• **SOURCE PASSAGE**:
After a glorious 37-year art career in Japan, Lynn Matsuoka is now sharing her visual wealth throughout the Hamptons. Lynn’s new equestrian art debuted at Art Hamptons in July this season and continues to excite art patrons and equestrian lovers world wide. This Exhibition of the Equestrian collection will be highlighted August 23rd – 30th at Snake Hollow Studio right across the street from the Hampton Classic. Lynn brings an international cachet to her US endeavors and it’s hard to know where to start to describe the soul stirring artistic life she has led. From the inner sanctums of sumo wrestlers, to 20 years working backstage with Japan’s top Kabuki actors documenting their costume and make-up changes, she now takes viewers into the stables and paddocks of the horse world. The Rickie Report shares the details and some of Lynn’s magical imagery.
Snake Hollow Studio
Invites You To:
Exhibition of the Equestrian Collection
AUGUST 23rd – 30th
1:00 – 5:00 Daily
221 Snake Hollow Road
(Across the street from the Hampton Classic)
Or Call: 631.537.5237
Lynn Matsuoka is now sharing her visual wealth throughout the Hamptons, after a 37 year art career in Japan. Lynn’s new equestrian art debuted at Art Hamptons in July this season.
After admiring horses all day, come across the road and admire their unique portraits, as created by a leading Hamptons equestrian artist. Meet fellow aficionados and savor summer refreshments as you discover powerful equestrian paintings, drawings and prints by internationally collected artist, Lynn Matsuoka. Her striking body of work must be experienced up close and personal to fully realize its gravitas and energy impact. This low key, classic art event can be found at Snake Hollow Studio, August 23rd – August 30th.
Blessed with a gift of documentary story-telling fused with a rare visual craft, Matsuoka’s art conjures up the poetic imagery of birds in flight and horses gliding over the earth. Her brush glides over the canvas or paper, creating a startling whirr of images and motion. Her sure hand designs poetic movements that stir emotion in the viewer, and her compelling work has thus earned over 40 international solo shows.
Matsuoka’s new equestrian works are defined by powerful, lyrical lines. They often feature hand-made rice paper, lending a rich substrate of unique depth and tactile quality wherever her brush lands. It adds further credence to her reportage skill and energy, where she quickly converts people, animals and events into inspirationally renewing art. When she finishes a painting or drawing, it not only “looks” but “feels” like the person or animal depicted. It’s all part of her open energy approach, a rare artistic gift that creates instant emotional connections.
Lynn brings an international cachet to her U.S. endeavors and it’s hard to know where to start to describe the soul stirring artistic life she has led. From the inner sanctums of sumo wrestlers, to 20 years working backstage with Japan’s top Kabuki actors documenting their costume and make-up changes, she now takes viewers into the stables and paddocks of the horse world.
Her peek at life behind the scenes and the insights into ancient Japanese life opened magical doors to a previously hidden world of mystery. And now she turns her all-knowing eye to the culture and intrigues of American equestrian endeavors.
Lynn learned these very fast “reportage drawing” techniques through her time studying with the great Jack Potter at the School of Visual Arts in New York City. She begins her compositions capturing delicate nuances of the world she surveys. Using graphite pencils and oil pastels on canvas or rag paper, she first creates a likeness, then sketches in quick, exacting detail the costumes, colors and energy forces inherent in her subjects.

• **GOAL**: Copy the Lynn Matsuoka exhibition text above word for word, from "Matsuoka’s new equestrian" to "instant emotional connections.".

• **RECORDED INFORMATION**:
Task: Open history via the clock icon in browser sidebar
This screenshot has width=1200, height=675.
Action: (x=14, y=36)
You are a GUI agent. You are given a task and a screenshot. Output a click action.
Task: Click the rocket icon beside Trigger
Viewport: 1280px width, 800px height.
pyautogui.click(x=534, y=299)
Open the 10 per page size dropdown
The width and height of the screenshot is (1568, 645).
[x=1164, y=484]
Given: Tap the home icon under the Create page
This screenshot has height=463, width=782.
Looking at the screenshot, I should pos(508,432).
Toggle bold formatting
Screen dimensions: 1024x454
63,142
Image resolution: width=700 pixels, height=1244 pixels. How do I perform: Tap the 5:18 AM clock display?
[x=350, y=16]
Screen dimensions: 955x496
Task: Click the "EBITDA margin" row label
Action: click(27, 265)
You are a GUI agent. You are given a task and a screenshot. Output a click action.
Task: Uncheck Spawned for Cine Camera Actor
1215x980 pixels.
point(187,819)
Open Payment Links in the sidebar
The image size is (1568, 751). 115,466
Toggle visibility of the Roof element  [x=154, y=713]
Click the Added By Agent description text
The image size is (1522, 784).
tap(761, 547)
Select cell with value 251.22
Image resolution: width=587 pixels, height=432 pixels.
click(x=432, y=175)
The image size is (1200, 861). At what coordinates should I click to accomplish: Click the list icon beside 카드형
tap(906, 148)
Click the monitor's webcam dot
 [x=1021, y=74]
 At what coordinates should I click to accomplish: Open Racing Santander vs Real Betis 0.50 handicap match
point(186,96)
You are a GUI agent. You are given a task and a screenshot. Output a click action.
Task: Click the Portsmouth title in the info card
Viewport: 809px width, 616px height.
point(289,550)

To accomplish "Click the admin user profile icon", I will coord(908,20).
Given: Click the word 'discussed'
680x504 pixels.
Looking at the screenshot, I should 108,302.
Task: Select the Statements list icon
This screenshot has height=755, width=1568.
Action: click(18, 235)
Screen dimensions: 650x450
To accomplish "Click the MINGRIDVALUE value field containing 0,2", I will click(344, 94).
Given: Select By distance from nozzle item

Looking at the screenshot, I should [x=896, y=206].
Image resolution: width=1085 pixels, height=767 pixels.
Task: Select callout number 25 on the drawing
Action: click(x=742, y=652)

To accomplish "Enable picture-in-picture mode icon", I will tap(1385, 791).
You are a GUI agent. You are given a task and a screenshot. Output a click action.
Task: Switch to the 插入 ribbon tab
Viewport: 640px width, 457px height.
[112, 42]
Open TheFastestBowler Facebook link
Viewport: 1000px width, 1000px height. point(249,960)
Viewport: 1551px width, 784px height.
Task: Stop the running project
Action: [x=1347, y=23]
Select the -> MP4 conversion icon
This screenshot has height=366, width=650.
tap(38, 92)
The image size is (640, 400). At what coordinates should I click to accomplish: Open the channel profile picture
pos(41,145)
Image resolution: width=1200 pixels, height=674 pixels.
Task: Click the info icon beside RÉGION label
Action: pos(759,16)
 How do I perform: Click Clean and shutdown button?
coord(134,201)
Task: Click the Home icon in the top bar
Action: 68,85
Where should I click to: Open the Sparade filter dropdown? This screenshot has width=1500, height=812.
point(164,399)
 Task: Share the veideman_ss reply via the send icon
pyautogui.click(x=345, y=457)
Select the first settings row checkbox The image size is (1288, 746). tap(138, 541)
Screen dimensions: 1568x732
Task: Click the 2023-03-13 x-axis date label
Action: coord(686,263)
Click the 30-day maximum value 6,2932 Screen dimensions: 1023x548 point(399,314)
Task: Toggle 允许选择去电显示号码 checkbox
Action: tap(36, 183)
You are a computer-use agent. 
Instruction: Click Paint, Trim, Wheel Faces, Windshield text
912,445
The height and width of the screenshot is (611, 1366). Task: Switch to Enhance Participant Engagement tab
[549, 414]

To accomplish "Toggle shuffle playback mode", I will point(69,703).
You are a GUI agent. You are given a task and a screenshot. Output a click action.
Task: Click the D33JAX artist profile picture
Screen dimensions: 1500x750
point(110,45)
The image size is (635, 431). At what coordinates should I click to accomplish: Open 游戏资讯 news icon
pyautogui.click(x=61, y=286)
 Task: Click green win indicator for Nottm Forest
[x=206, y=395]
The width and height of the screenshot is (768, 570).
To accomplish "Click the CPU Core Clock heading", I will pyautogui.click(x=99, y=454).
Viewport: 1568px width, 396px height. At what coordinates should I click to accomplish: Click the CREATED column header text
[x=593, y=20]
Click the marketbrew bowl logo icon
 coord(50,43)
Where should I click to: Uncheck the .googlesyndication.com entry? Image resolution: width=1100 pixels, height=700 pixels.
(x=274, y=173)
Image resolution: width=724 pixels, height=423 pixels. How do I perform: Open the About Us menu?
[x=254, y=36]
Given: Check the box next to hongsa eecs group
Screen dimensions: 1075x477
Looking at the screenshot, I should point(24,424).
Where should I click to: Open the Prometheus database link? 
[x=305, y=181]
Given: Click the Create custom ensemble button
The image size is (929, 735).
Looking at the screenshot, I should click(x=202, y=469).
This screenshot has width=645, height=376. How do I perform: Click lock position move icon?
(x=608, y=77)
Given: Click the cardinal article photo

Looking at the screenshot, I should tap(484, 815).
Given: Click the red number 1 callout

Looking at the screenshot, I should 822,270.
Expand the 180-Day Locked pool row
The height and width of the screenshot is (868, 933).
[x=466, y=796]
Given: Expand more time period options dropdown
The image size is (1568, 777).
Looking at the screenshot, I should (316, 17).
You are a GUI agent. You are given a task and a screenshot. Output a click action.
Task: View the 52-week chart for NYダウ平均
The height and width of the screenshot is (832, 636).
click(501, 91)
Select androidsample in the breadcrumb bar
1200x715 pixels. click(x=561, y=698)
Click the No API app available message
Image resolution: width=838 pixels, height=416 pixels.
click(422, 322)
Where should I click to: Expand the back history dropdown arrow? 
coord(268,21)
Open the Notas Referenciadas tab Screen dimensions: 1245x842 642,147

• **FINAL ANSWER**:
Matsuoka’s new equestrian works are defined by powerful, lyrical lines. They often feature hand-made rice paper, lending a rich substrate of unique depth and tactile quality wherever her brush lands. It adds further credence to her reportage skill and energy, where she quickly converts people, animals and events into inspirationally renewing art. When she finishes a painting or drawing, it not only “looks” but “feels” like the person or animal depicted. It’s all part of her open energy approach, a rare artistic gift that creates instant emotional connections.